AIM OF THE EXERCISE
Could you print every one of the entries below word for word, leaving the pictures out?

LISTED RECORDS
################
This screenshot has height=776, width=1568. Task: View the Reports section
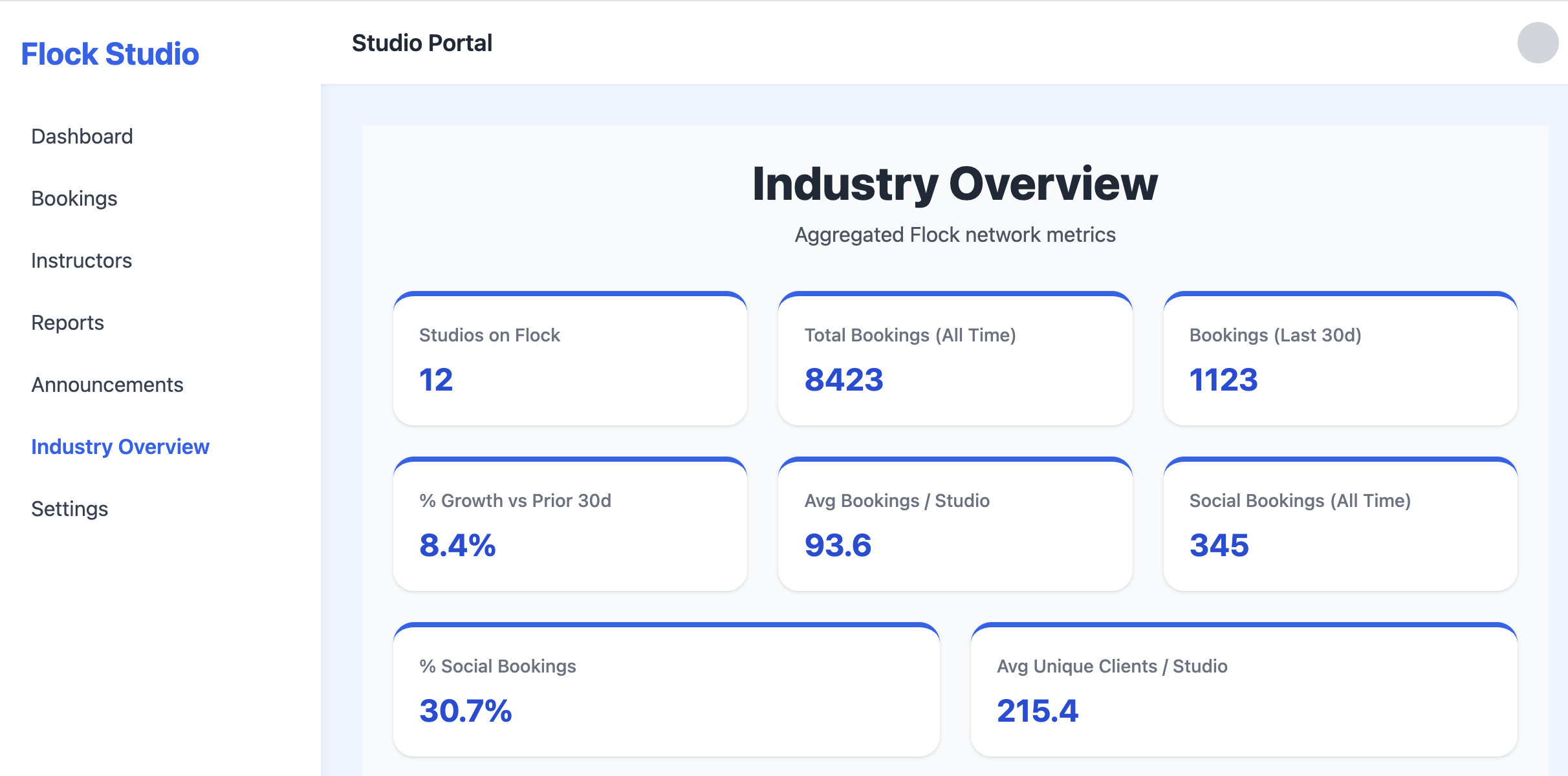pos(68,323)
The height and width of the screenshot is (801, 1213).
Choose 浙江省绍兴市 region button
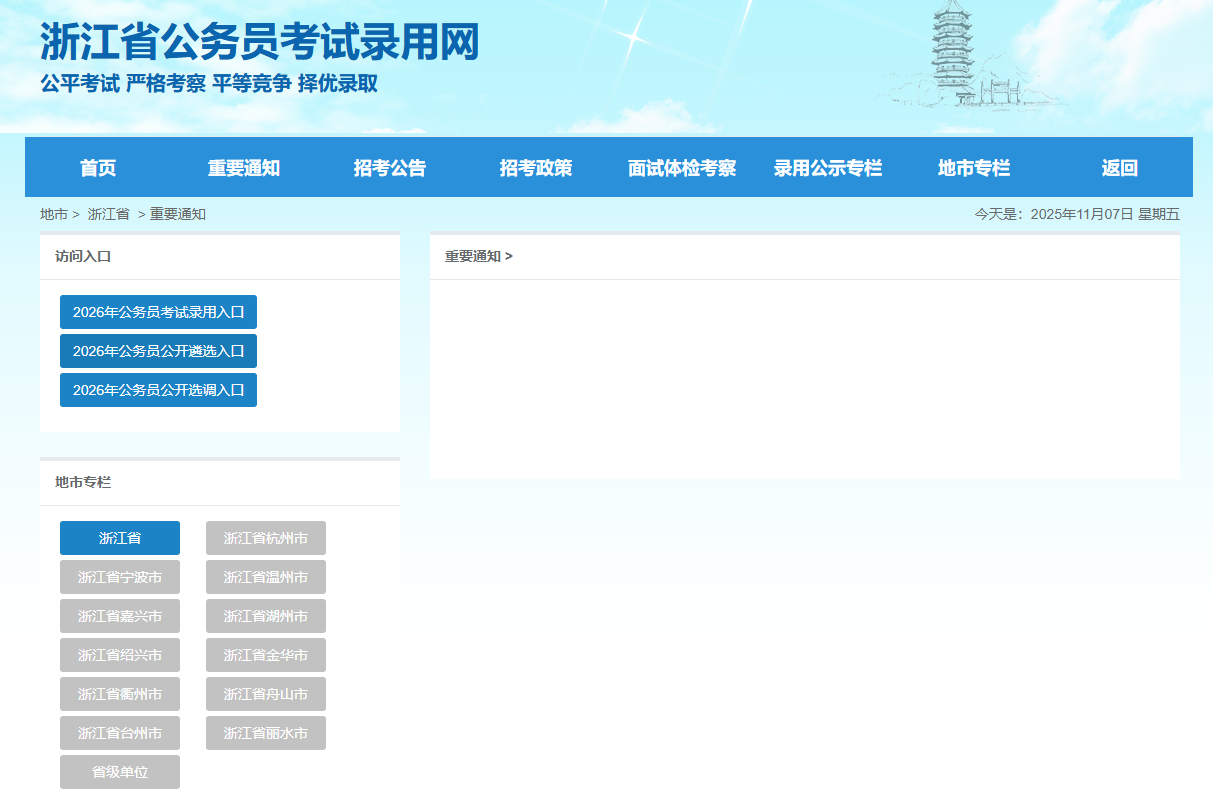[120, 655]
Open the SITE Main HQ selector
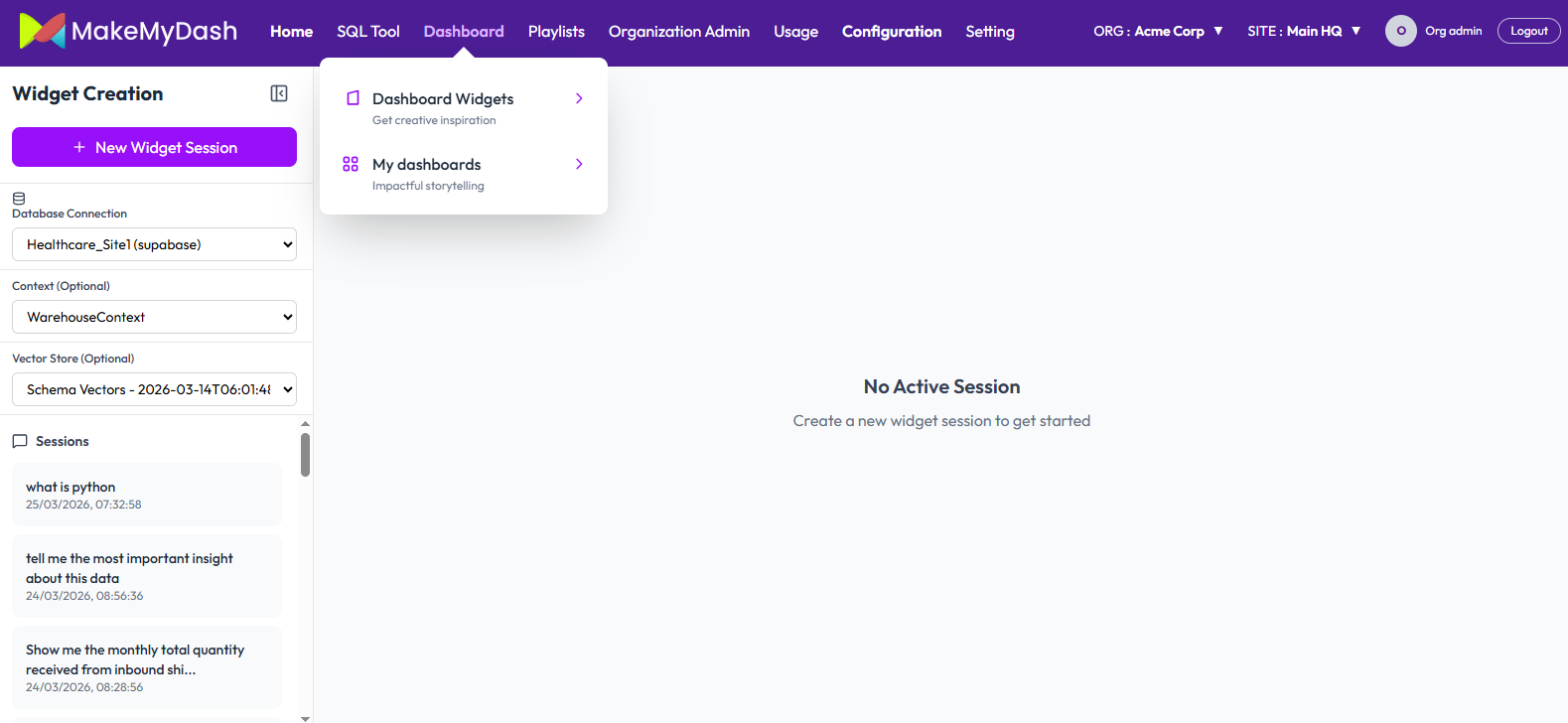 click(1303, 31)
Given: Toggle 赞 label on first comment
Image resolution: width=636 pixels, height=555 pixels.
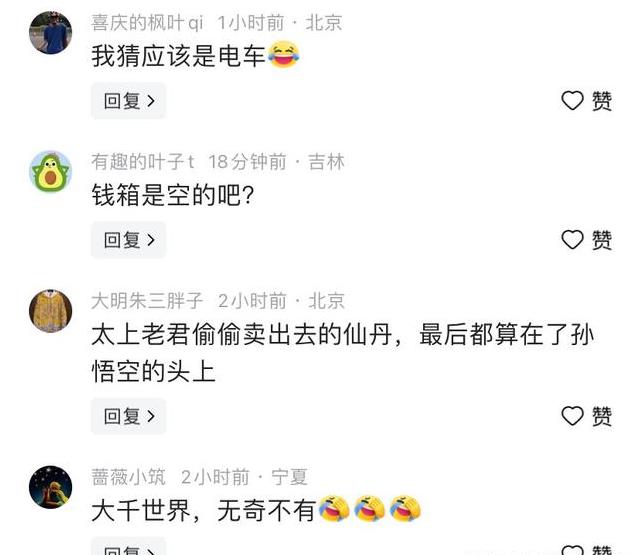Looking at the screenshot, I should [602, 101].
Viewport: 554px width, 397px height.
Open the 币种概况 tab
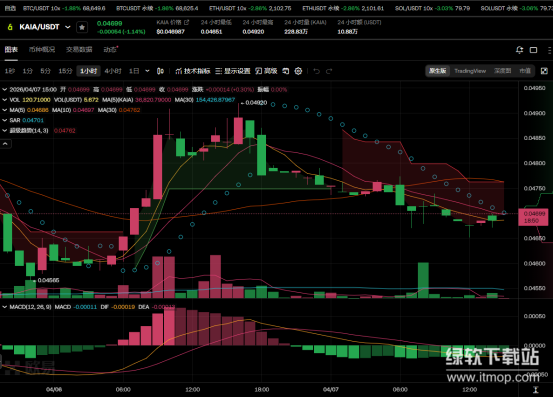click(x=42, y=49)
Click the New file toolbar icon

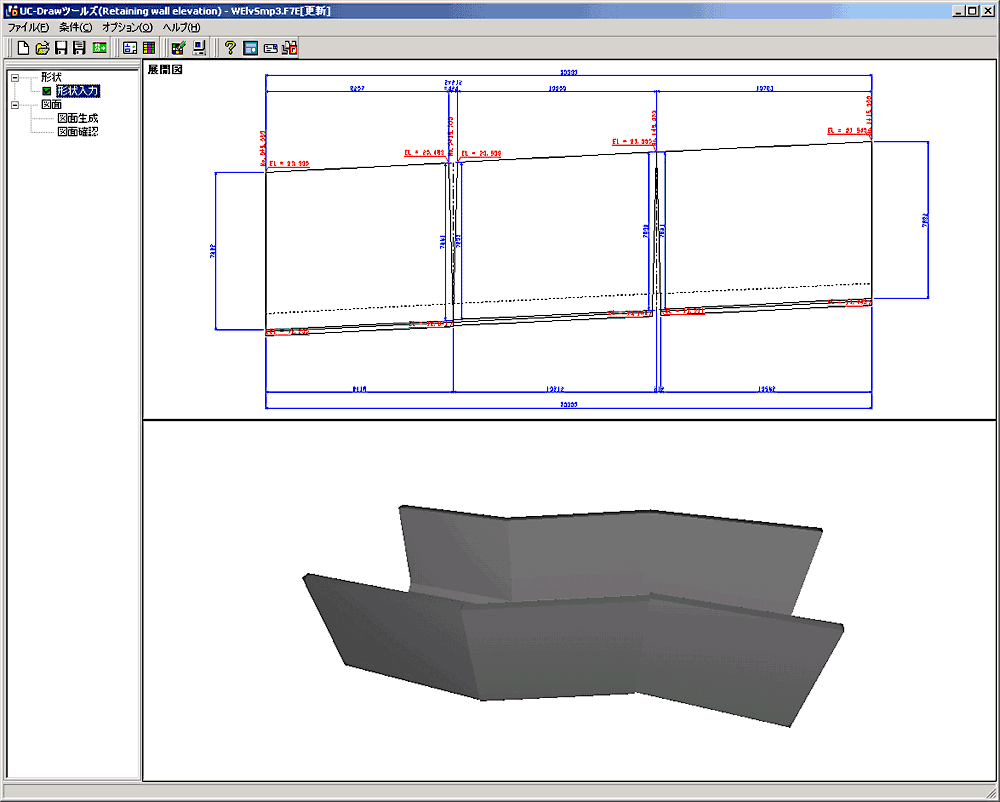click(x=24, y=48)
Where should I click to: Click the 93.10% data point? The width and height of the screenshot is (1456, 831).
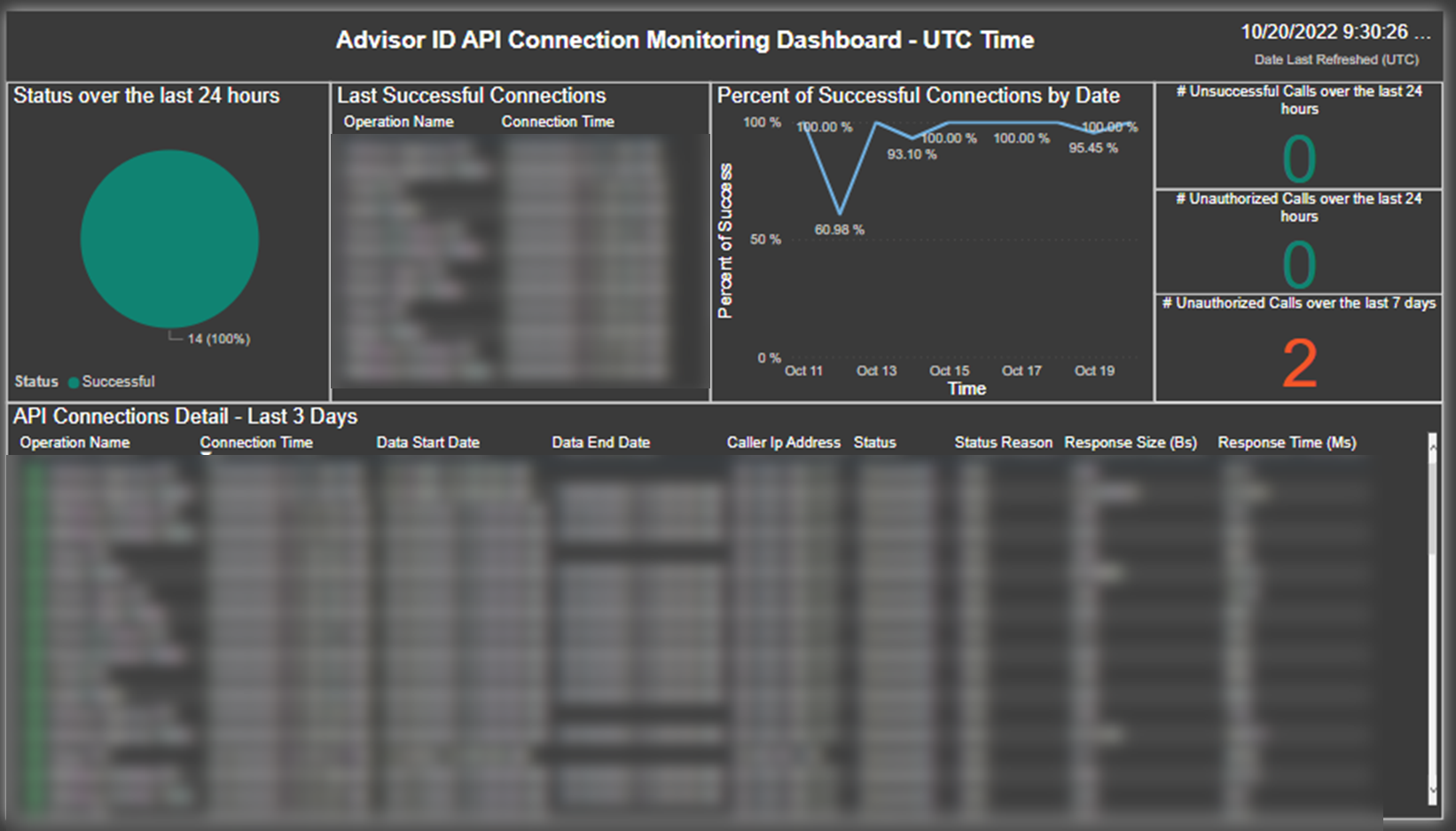coord(912,138)
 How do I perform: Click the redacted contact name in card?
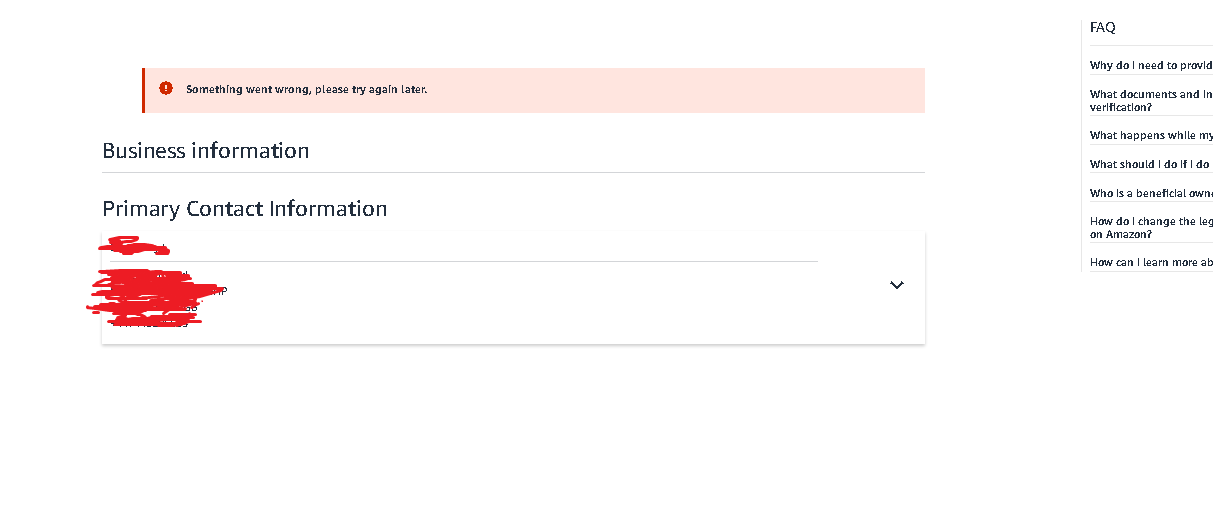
################
RESULT FOR THIS TASK
This screenshot has height=776, width=1568. Task: View the Reports section
pos(68,323)
The height and width of the screenshot is (801, 1213).
Choose 浙江省绍兴市 region button
[120, 655]
Open the SITE Main HQ selector
 click(1303, 31)
Given: Toggle 赞 label on first comment
Image resolution: width=636 pixels, height=555 pixels.
Looking at the screenshot, I should [602, 101].
Viewport: 554px width, 397px height.
Open the 币种概况 tab
click(x=42, y=49)
Click the New file toolbar icon

click(x=24, y=48)
Where should I click to: Click the 93.10% data point? The width and height of the screenshot is (1456, 831).
coord(912,138)
 How do I perform: Click the redacted contact name in card?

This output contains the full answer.